◆ EXERCISE 1: Reproduce the item-finding listing verbatim from its first line through the line containing "coord(441,57)", with both of those lines included.

The Western media’s coverage of recent in events in the Middle East has shown a great weakness in the US/UK understanding of the region. However, it has also demonstrated a one sided bias which discriminates against all Middle Eastern religious minorities.



Examples of the media’s discrimination has been shown by its failure to adequately address direct attacks and murders against Middle Eastern minority communities, in particular the Christians of both Syria and Egypt.



As in Iraq, Syria’s two-million-strong Christian community, the largest next to Egypt’s Copts in the entire region, is being devastated. This was recently illustrated by Nina Shea of the National Review Online, who pointed out those murdered in Syria include:



Syrian Catholic priest Father François Murad who was murdered in Idlib on June 23 by rebel militias. How he was killed is not yet known and his superiors “vigorously deny” that he was a victim of beheading, as some news sources are claiming.



Syrian Orthodox parish priest Father Fadi Haddad was kidnapped last December after he left his church in the town of Qatana to negotiate the release of one of his kidnapped parishioners. A week later, Father Haddad’s mutilated corpse was found by the roadside with his eyes gouged out.



Yohannes A. (whose last name has been redacted to protect his family) was summarily executed. An Islamist gunman stopped the bus to Aleppo and checked the background of each passenger. When the gunman noticed Yohannes’ last name was Armenian, they singled him out.



After finding a cross around his neck, one of the terrorists shot point blank at the cross, tearing open the man’s chest.



A woman from Hassake recounted in December, to Swedish journalist Nuri Kino, how her husband and son were shot in the head by Islamists. “Our only crime is being Christians,” she answered, when asked if there had been a dispute.

(Item-finding listing)
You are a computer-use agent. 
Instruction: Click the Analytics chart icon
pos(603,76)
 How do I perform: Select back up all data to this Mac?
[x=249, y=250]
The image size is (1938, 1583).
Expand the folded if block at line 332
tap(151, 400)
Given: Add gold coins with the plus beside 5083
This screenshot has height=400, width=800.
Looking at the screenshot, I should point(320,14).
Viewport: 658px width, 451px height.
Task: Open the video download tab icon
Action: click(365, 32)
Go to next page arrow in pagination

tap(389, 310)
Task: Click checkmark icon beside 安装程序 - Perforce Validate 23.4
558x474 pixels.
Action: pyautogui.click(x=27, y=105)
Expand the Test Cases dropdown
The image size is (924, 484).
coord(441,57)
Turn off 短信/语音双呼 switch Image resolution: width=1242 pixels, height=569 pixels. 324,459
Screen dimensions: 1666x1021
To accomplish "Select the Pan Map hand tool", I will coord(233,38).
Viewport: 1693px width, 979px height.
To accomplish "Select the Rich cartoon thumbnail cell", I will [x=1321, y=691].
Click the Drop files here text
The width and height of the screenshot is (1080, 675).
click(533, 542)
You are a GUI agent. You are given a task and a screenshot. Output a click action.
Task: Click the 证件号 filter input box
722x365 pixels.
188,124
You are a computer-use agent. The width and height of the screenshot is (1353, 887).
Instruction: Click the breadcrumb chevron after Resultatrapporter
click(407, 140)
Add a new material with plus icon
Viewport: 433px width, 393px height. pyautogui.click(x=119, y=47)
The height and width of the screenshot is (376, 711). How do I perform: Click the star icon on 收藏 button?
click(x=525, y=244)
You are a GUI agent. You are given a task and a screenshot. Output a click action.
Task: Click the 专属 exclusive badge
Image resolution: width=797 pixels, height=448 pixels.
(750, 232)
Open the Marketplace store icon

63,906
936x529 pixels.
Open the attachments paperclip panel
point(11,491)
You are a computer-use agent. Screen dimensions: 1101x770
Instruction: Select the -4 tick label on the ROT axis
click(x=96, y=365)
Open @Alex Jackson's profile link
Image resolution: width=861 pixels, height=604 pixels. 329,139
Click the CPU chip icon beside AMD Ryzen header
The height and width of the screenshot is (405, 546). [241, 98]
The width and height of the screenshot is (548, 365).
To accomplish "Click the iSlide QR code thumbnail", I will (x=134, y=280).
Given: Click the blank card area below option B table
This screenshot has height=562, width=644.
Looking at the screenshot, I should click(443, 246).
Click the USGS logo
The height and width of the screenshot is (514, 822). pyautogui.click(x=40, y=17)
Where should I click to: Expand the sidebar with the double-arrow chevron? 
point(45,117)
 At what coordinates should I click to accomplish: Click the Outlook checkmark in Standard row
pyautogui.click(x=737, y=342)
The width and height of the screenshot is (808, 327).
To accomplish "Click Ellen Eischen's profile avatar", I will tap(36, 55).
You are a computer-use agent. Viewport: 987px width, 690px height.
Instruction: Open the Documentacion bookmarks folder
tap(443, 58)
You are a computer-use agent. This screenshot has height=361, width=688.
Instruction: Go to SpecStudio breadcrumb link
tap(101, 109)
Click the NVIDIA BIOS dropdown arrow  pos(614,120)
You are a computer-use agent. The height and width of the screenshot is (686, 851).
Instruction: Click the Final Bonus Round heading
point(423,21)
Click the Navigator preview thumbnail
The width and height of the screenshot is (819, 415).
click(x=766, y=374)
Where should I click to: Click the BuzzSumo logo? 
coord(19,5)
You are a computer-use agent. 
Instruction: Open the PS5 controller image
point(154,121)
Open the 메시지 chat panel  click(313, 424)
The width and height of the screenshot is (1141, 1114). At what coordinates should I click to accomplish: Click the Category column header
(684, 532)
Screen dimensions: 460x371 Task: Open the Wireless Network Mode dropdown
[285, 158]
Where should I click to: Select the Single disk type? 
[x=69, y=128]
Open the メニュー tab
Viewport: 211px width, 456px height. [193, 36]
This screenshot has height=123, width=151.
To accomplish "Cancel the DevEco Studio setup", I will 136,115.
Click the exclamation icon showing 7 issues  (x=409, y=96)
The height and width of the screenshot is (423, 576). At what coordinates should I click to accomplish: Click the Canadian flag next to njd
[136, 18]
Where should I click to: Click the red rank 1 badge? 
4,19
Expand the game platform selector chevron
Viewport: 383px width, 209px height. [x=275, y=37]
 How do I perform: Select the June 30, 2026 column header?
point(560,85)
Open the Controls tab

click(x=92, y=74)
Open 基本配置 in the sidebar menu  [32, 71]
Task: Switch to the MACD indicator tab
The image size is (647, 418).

◆ EXERCISE 2:
Using the passage on media coverage of Middle Eastern minorities, answer these:
(a) Where and on what date was Father François Murad murdered?
(b) In which town was Father Fadi Haddad's church?
(c) To whom did the woman from Hassake recount what happened to her husband and son?

◆ WORKED SOLUTION 1:
You are a computer-use agent. 
Instruction: Click the Analytics chart icon
pos(603,76)
 How do I perform: Select back up all data to this Mac?
[x=249, y=250]
The image size is (1938, 1583).
Expand the folded if block at line 332
tap(151, 400)
Given: Add gold coins with the plus beside 5083
This screenshot has height=400, width=800.
Looking at the screenshot, I should point(320,14).
Viewport: 658px width, 451px height.
Task: Open the video download tab icon
Action: click(365, 32)
Go to next page arrow in pagination

tap(389, 310)
Task: Click checkmark icon beside 安装程序 - Perforce Validate 23.4
558x474 pixels.
Action: pyautogui.click(x=27, y=105)
Expand the Test Cases dropdown
The image size is (924, 484).
coord(441,57)

◆ WORKED SOLUTION 2:
(a) In Idlib, on June 23.
(b) Qatana.
(c) Swedish journalist Nuri Kino.